Sisyphus – a King in Greek mythology, doomed by Zeus to repeatedly roll a boulder up a hill, for all of eternity. According to the story, at the end of each day, Sisyphus succeeds in rolling the boulder to the top of the hill, only to watch it roll back down to its starting point, forcing him to roll it up to the top again. And so on, and so on, and so on… This myth is often used as a symbol for any futile, repetitive action. In fact, the word Sisyphean is used to refer to “a task that’s endless and unavailing.”

Bummer.

I’d like to encourage poor old Sisyphus to look on the bright side, though. Think about it; after all the times he’s rolled that boulder up the hill, he must be really, really good at rolling a boulder up a hill. In fact, if “practice makes perfect”, there’d be no one better at uphill-boulder-rolling in the entire world than Sisyphus. Now, while there’s no denying that Sisyphus’s situation is pretty frickin’ dire, at least he can take comfort in the fact that each morning when he wakes up, he’s going to be able to do what he has to do, and he’s going to be able to do it really well. He’s done it before. Heaps of times, in his case.

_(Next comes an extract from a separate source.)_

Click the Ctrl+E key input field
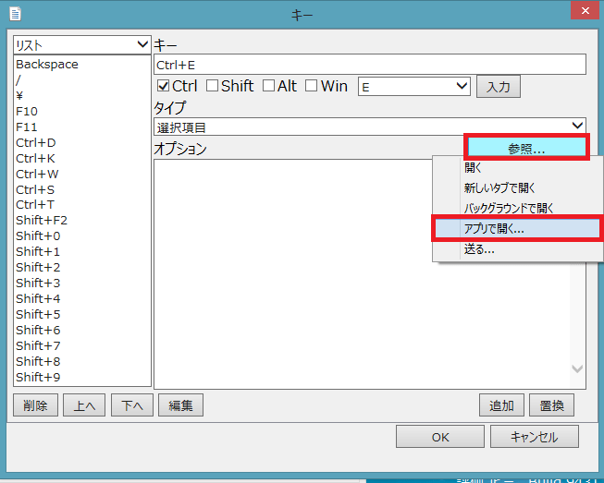Viewport: 604px width, 483px height. (370, 64)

Which brings me to the subject of today’s post: “You can do it… because you’ve already done it.” This is a really powerful thought. And it’s a thought worth memorising and locking away, because when you revisit it at the right time, and remind yourself of it, it can give you a real boost. A case in point….

Three days ago, I went for the biggest audition of my life*.

It was for the lead role in a big new play, that’s adapted from some very well-loved original source material. I’ve never been better prepared for an audition. I learned the lines and did every bit of homework and research I could on the source material – even looking up a couple of unfamiliar words. I wanted to know the source material inside out. I recorded my lines, made them into a playlist for my iPod, and played them back to myself repeatedly, when driving, walking the dog, or just doing jobs around the house. My initial audition was on Monday. I did well enough to get through to the second round, and auditioned again on Tuesday. I did well enough in that audition to get through to the third and final round, which was on Saturday.

I did a lot of self-talk during the whole process. And one of the things I kept telling myself, like a mantra, was “you can do it, because you’ve already done it“. I had got through the first audition, I had got through the second audition – I just had to keep doing what I had been doing, and I’d be okay. It was largely a matter of doing the same thing and tweaking it.

Saturday’s final audition was a marathon – from 9:00 AM to 6:00 PM, performing scene after scene, interspersed with long stretches of waiting in a theatre foyer and trying not to get too chatty with the 6 other actors who were going for the role I so desperately want. They were my competition. I didn’t socialise with them. I wrote notes in my notebook, I put my iPod on, and just kept myself to myself. I didn’t want to buy into any conversations, potential mind games, or give too much of myself away.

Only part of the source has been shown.